DATA RECORDS:
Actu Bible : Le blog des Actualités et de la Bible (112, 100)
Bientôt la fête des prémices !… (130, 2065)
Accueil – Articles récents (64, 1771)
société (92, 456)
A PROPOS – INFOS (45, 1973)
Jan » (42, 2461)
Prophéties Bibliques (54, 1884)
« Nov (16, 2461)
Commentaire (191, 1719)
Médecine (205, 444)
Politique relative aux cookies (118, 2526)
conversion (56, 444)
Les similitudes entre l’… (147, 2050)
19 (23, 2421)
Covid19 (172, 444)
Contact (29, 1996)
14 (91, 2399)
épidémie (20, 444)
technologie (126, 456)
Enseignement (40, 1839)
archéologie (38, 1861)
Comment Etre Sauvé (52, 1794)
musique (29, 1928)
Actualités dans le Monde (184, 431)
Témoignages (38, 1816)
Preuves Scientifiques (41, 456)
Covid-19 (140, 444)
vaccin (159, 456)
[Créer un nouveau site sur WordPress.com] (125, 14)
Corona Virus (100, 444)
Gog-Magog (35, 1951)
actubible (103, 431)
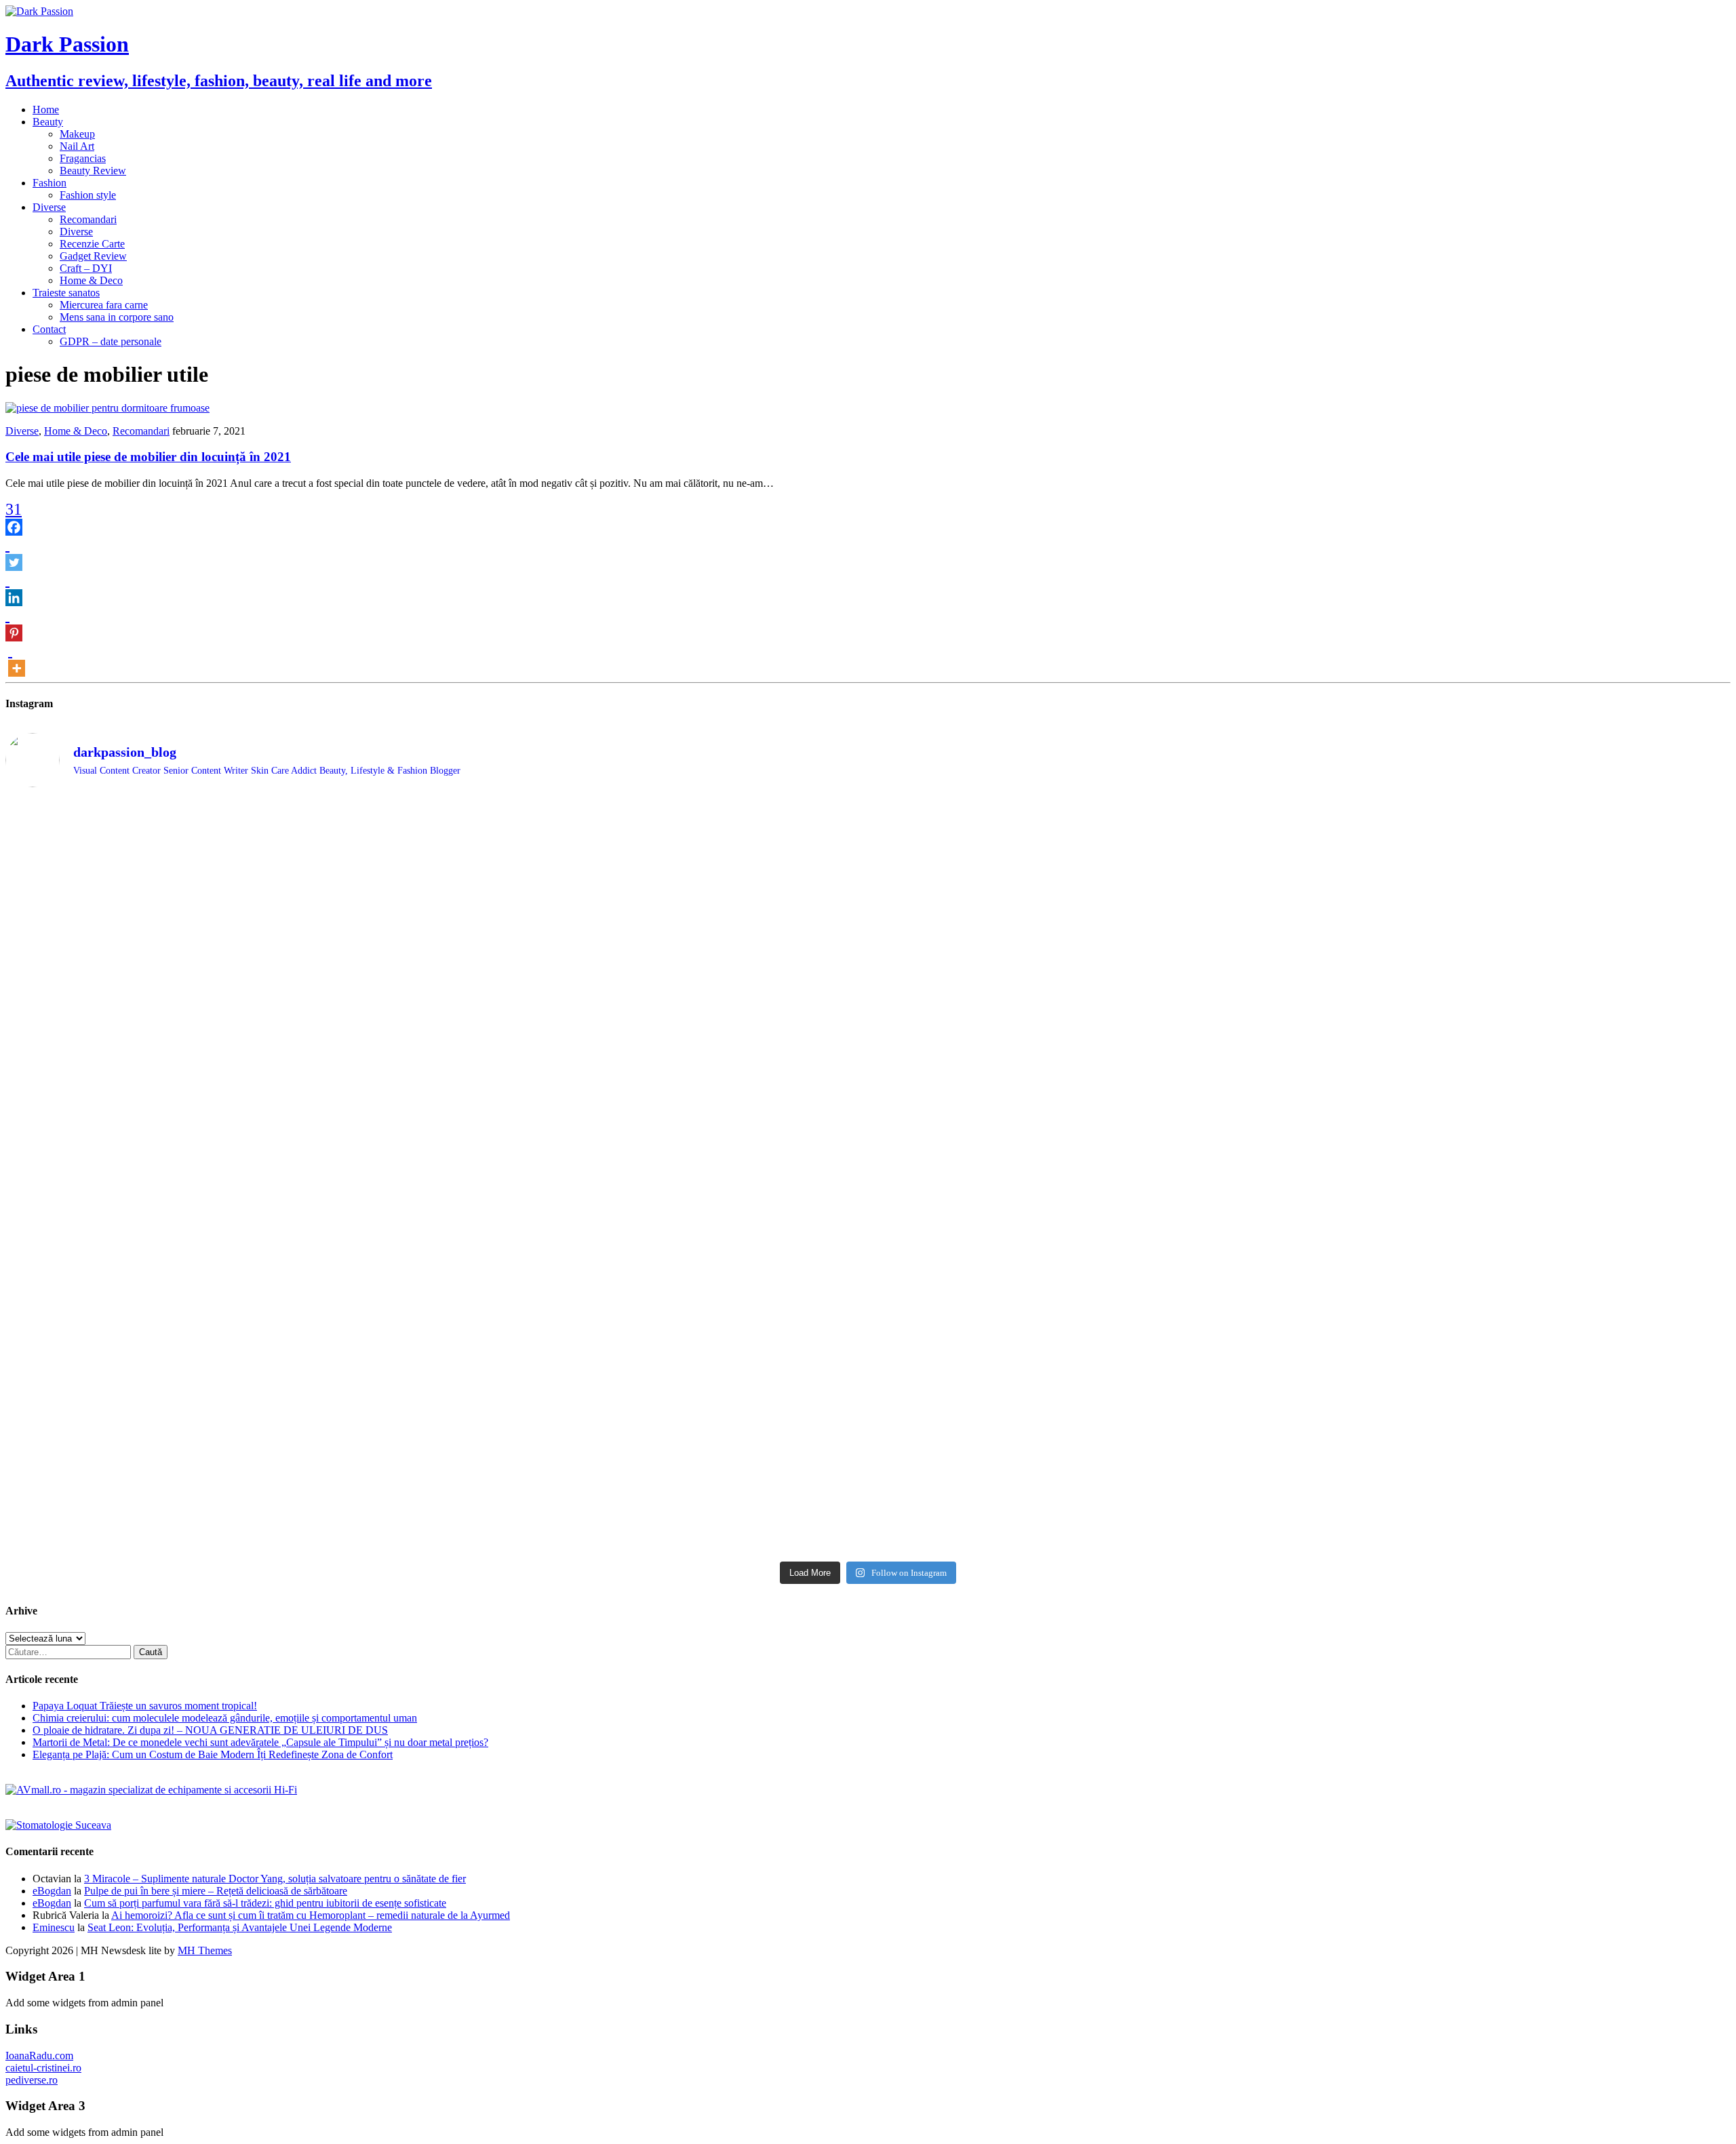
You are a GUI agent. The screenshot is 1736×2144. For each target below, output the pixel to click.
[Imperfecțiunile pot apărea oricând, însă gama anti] (652, 1056)
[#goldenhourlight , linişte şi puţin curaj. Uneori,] (218, 1174)
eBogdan (52, 1891)
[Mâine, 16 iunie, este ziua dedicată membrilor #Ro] (1084, 1198)
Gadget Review (93, 256)
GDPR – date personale (110, 341)
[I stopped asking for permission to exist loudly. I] (1084, 1431)
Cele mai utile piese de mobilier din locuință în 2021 (148, 457)
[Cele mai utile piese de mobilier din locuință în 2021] (107, 408)
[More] (16, 659)
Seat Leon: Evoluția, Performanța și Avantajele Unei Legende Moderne (239, 1927)
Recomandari (88, 219)
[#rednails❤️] (1518, 963)
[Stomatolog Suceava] (58, 1825)
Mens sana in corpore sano (117, 317)
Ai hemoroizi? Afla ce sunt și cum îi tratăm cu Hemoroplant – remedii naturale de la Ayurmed (310, 1915)
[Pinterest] (13, 623)
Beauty (48, 121)
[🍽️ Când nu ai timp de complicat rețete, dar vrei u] (652, 1350)
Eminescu (54, 1927)
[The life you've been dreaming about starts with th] (1518, 822)
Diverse (49, 207)
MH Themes (205, 1950)
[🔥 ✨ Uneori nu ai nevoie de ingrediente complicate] (1518, 1224)
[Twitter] (13, 553)
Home (46, 109)
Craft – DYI (86, 268)
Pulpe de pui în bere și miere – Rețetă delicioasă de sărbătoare (215, 1891)
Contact (49, 329)
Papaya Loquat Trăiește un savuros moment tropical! (145, 1705)
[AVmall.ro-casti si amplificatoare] (151, 1789)
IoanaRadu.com (39, 2055)
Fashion (49, 182)
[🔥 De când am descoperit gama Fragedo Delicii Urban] (218, 1350)
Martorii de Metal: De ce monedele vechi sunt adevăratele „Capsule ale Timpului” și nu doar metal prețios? (260, 1742)
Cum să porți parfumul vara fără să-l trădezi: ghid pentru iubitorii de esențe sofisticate (265, 1903)
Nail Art (77, 146)
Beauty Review (93, 170)
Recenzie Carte (92, 244)
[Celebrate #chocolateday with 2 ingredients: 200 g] (218, 969)
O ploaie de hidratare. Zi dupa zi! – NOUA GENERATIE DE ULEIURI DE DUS (210, 1730)
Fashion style (88, 195)
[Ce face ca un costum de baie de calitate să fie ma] (1518, 1455)
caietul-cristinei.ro (43, 2067)
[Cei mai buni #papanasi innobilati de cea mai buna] (1084, 969)
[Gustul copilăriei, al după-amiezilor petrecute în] (652, 876)
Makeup (77, 134)
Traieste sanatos (66, 292)
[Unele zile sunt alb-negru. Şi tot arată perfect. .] (1518, 1306)
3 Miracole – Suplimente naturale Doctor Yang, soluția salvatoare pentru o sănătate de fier (275, 1878)
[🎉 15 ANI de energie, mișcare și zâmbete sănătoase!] (652, 1468)
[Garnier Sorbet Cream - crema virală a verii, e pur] (652, 1192)
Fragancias (83, 158)
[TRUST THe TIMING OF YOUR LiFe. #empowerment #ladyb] (218, 815)
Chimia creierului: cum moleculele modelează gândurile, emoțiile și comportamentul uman (225, 1718)
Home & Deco (91, 280)
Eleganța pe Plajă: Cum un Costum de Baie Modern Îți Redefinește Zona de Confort (213, 1754)
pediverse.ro (31, 2080)
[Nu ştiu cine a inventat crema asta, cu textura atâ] (218, 1481)
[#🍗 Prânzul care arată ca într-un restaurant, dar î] (1084, 1343)
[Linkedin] (13, 588)
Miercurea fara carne (104, 305)
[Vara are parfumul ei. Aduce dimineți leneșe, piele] (1084, 864)
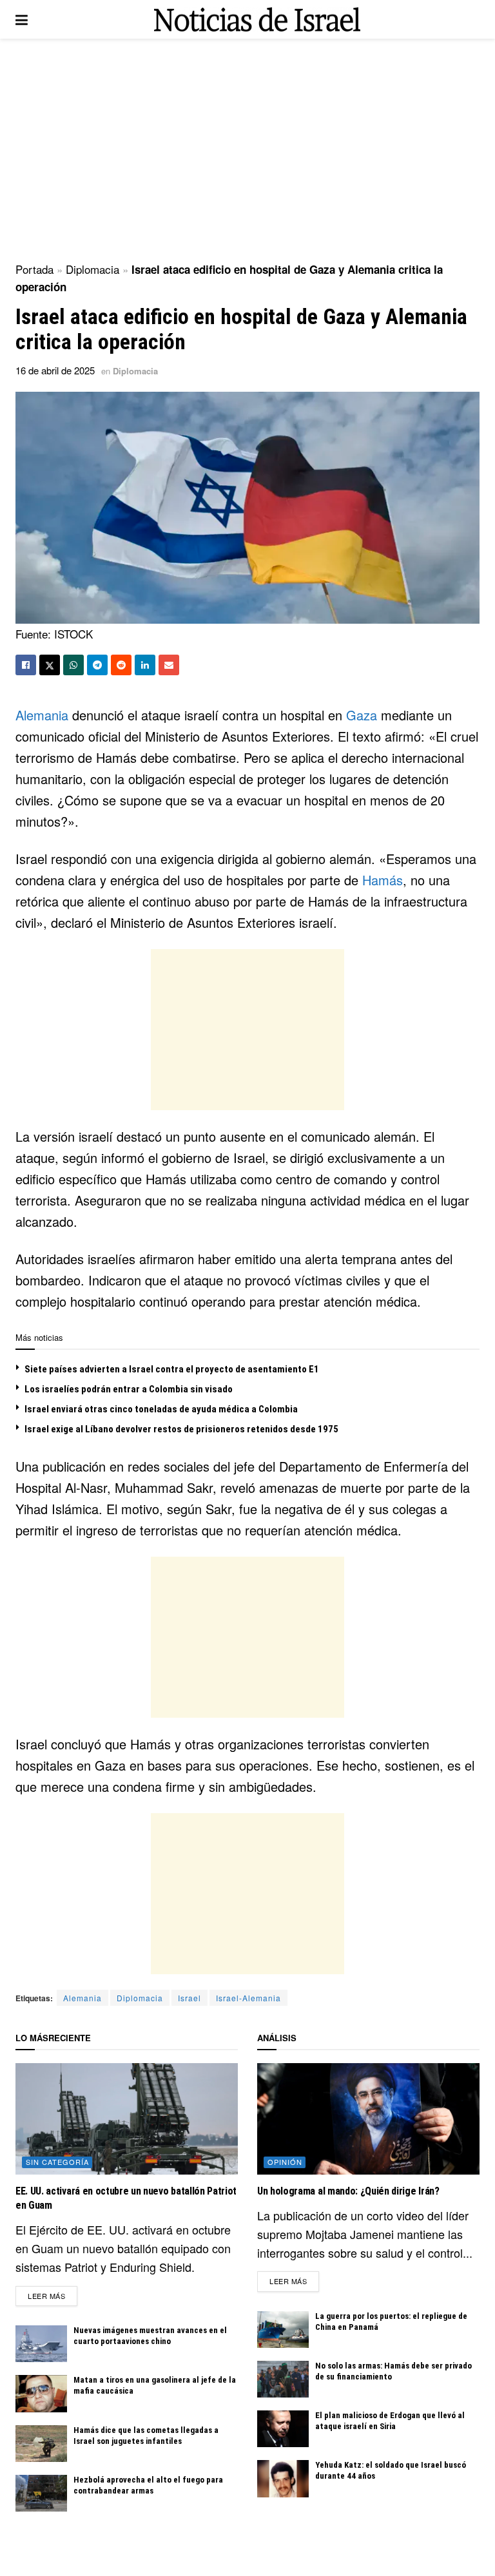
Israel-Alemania (248, 1997)
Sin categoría (57, 2162)
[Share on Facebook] (25, 665)
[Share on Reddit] (121, 665)
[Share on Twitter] (49, 665)
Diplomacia (92, 269)
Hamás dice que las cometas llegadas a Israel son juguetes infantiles (145, 2435)
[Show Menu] (21, 19)
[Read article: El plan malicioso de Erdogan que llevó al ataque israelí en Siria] (283, 2428)
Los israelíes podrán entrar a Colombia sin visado (128, 1389)
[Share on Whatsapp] (73, 665)
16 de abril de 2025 (55, 370)
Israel (189, 1997)
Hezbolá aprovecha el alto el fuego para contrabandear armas (148, 2485)
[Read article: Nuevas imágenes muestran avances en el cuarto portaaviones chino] (41, 2343)
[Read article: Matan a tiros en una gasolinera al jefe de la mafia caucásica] (41, 2393)
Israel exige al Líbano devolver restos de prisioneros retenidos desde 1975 (181, 1429)
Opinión (284, 2162)
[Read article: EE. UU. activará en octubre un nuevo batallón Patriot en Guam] (126, 2119)
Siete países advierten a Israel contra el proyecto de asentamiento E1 (171, 1369)
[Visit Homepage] (257, 19)
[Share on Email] (169, 665)
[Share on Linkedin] (145, 665)
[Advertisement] (247, 148)
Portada (34, 269)
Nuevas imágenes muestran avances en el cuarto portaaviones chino (150, 2335)
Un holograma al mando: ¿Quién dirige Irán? (348, 2191)
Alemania (41, 715)
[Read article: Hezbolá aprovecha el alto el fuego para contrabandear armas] (41, 2493)
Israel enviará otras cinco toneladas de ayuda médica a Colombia (161, 1409)
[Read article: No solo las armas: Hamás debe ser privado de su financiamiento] (283, 2379)
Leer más (52, 2295)
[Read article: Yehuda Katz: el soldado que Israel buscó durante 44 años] (283, 2478)
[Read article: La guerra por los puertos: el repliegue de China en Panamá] (283, 2329)
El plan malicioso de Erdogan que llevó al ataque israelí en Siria (390, 2420)
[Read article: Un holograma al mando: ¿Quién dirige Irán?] (368, 2119)
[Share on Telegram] (97, 665)
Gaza (361, 715)
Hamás (382, 879)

WHAT THE TASK ASKS:
All of the entries above should be duplicated exactly, except for the pictures.

ANSWER SPACE:
Actu Bible : Le blog des Actualités et de la Bible (112, 100)
Bientôt la fête des prémices !… (130, 2065)
Accueil – Articles récents (64, 1771)
société (92, 456)
A PROPOS – INFOS (45, 1973)
Jan » (42, 2461)
Prophéties Bibliques (54, 1884)
« Nov (16, 2461)
Commentaire (191, 1719)
Médecine (205, 444)
Politique relative aux cookies (118, 2526)
conversion (56, 444)
Les similitudes entre l’… (147, 2050)
19 (23, 2421)
Covid19 (172, 444)
Contact (29, 1996)
14 (91, 2399)
épidémie (20, 444)
technologie (126, 456)
Enseignement (40, 1839)
archéologie (38, 1861)
Comment Etre Sauvé (52, 1794)
musique (29, 1928)
Actualités dans le Monde (184, 431)
Témoignages (38, 1816)
Preuves Scientifiques (41, 456)
Covid-19 (140, 444)
vaccin (159, 456)
[Créer un nouveau site sur WordPress.com] (125, 14)
Corona Virus (100, 444)
Gog-Magog (35, 1951)
actubible (103, 431)
You are a GUI agent. The screenshot is 1736×2144. For each target below, output the pixel to click.
[Imperfecțiunile pot apărea oricând, însă gama anti] (652, 1056)
[#goldenhourlight , linişte şi puţin curaj. Uneori,] (218, 1174)
eBogdan (52, 1891)
[Mâine, 16 iunie, este ziua dedicată membrilor #Ro] (1084, 1198)
Gadget Review (93, 256)
GDPR – date personale (110, 341)
[I stopped asking for permission to exist loudly. I] (1084, 1431)
Cele mai utile piese de mobilier din locuință în 2021 (148, 457)
[Cele mai utile piese de mobilier din locuință în 2021] (107, 408)
[More] (16, 659)
Seat Leon: Evoluția, Performanța și Avantajele Unei Legende Moderne (239, 1927)
Recomandari (88, 219)
[#rednails❤️] (1518, 963)
[Stomatolog Suceava] (58, 1825)
Mens sana in corpore sano (117, 317)
Ai hemoroizi? Afla ce sunt și cum îi tratăm cu Hemoroplant – remedii naturale de la Ayurmed (310, 1915)
[Pinterest] (13, 623)
Beauty (48, 121)
[🍽️ Când nu ai timp de complicat rețete, dar vrei u] (652, 1350)
Eminescu (54, 1927)
[The life you've been dreaming about starts with th] (1518, 822)
Diverse (49, 207)
MH Themes (205, 1950)
[🔥 ✨ Uneori nu ai nevoie de ingrediente complicate] (1518, 1224)
[Twitter] (13, 553)
Home (46, 109)
Craft – DYI (86, 268)
Pulpe de pui în bere și miere – Rețetă delicioasă de sărbătoare (215, 1891)
Contact (49, 329)
Papaya Loquat Trăiește un savuros moment tropical! (145, 1705)
[AVmall.ro-casti si amplificatoare] (151, 1789)
IoanaRadu.com (39, 2055)
Fashion (49, 182)
[🔥 De când am descoperit gama Fragedo Delicii Urban] (218, 1350)
Martorii de Metal: De ce monedele vechi sunt adevăratele „Capsule ale Timpului” și nu doar metal prețios? (260, 1742)
Cum să porți parfumul vara fără să-l trădezi: ghid pentru iubitorii de esențe sofisticate (265, 1903)
Nail Art (77, 146)
Beauty Review (93, 170)
Recenzie Carte (92, 244)
[Celebrate #chocolateday with 2 ingredients: 200 g] (218, 969)
O ploaie de hidratare. Zi dupa zi! – NOUA GENERATIE DE ULEIURI DE DUS (210, 1730)
Fashion style (88, 195)
[Ce face ca un costum de baie de calitate să fie ma] (1518, 1455)
caietul-cristinei.ro (43, 2067)
[Cei mai buni #papanasi innobilati de cea mai buna] (1084, 969)
[Gustul copilăriei, al după-amiezilor petrecute în] (652, 876)
Makeup (77, 134)
Traieste sanatos (66, 292)
[Unele zile sunt alb-negru. Şi tot arată perfect. .] (1518, 1306)
3 Miracole – Suplimente naturale Doctor Yang, soluția salvatoare pentru o sănătate de fier (275, 1878)
[🎉 15 ANI de energie, mișcare și zâmbete sănătoase!] (652, 1468)
[Garnier Sorbet Cream - crema virală a verii, e pur] (652, 1192)
Fragancias (83, 158)
[TRUST THe TIMING OF YOUR LiFe. #empowerment #ladyb] (218, 815)
Chimia creierului: cum moleculele modelează gândurile, emoțiile și comportamentul uman (225, 1718)
Home & Deco (91, 280)
Eleganța pe Plajă: Cum un Costum de Baie Modern Îți Redefinește Zona de Confort (213, 1754)
pediverse.ro (31, 2080)
[Nu ştiu cine a inventat crema asta, cu textura atâ] (218, 1481)
[#🍗 Prânzul care arată ca într-un restaurant, dar î] (1084, 1343)
[Linkedin] (13, 588)
Miercurea fara carne (104, 305)
[Vara are parfumul ei. Aduce dimineți leneșe, piele] (1084, 864)
Israel-Alemania (248, 1997)
Sin categoría (57, 2162)
[Share on Facebook] (25, 665)
[Share on Reddit] (121, 665)
[Share on Twitter] (49, 665)
Diplomacia (92, 269)
Hamás dice que las cometas llegadas a Israel son juguetes infantiles (145, 2435)
[Show Menu] (21, 19)
[Read article: El plan malicioso de Erdogan que llevó al ataque israelí en Siria] (283, 2428)
Los israelíes podrán entrar a Colombia sin visado (128, 1389)
[Share on Whatsapp] (73, 665)
16 de abril de 2025 (55, 370)
Israel (189, 1997)
Hezbolá aprovecha el alto el fuego para contrabandear armas (148, 2485)
[Read article: Nuevas imágenes muestran avances en el cuarto portaaviones chino] (41, 2343)
[Read article: Matan a tiros en una gasolinera al jefe de la mafia caucásica] (41, 2393)
Israel exige al Líbano devolver restos de prisioneros retenidos desde 1975 (181, 1429)
Opinión (284, 2162)
[Read article: EE. UU. activará en octubre un nuevo batallón Patriot en Guam] (126, 2119)
Siete países advierten a Israel contra el proyecto de asentamiento E1 (171, 1369)
[Visit Homepage] (257, 19)
[Share on Email] (169, 665)
[Share on Linkedin] (145, 665)
[Advertisement] (247, 148)
Portada (34, 269)
Nuevas imágenes muestran avances en el cuarto portaaviones chino (150, 2335)
Un holograma al mando: ¿Quién dirige Irán? (348, 2191)
Alemania (41, 715)
[Read article: Hezbolá aprovecha el alto el fuego para contrabandear armas] (41, 2493)
Israel enviará otras cinco toneladas de ayuda médica a Colombia (161, 1409)
[Read article: No solo las armas: Hamás debe ser privado de su financiamiento] (283, 2379)
Leer más (52, 2295)
[Read article: Yehuda Katz: el soldado que Israel buscó durante 44 años] (283, 2478)
[Read article: La guerra por los puertos: el repliegue de China en Panamá] (283, 2329)
El plan malicioso de Erdogan que llevó al ataque israelí en Siria (390, 2420)
[Read article: Un holograma al mando: ¿Quién dirige Irán?] (368, 2119)
[Share on Telegram] (97, 665)
Gaza (361, 715)
Hamás (382, 879)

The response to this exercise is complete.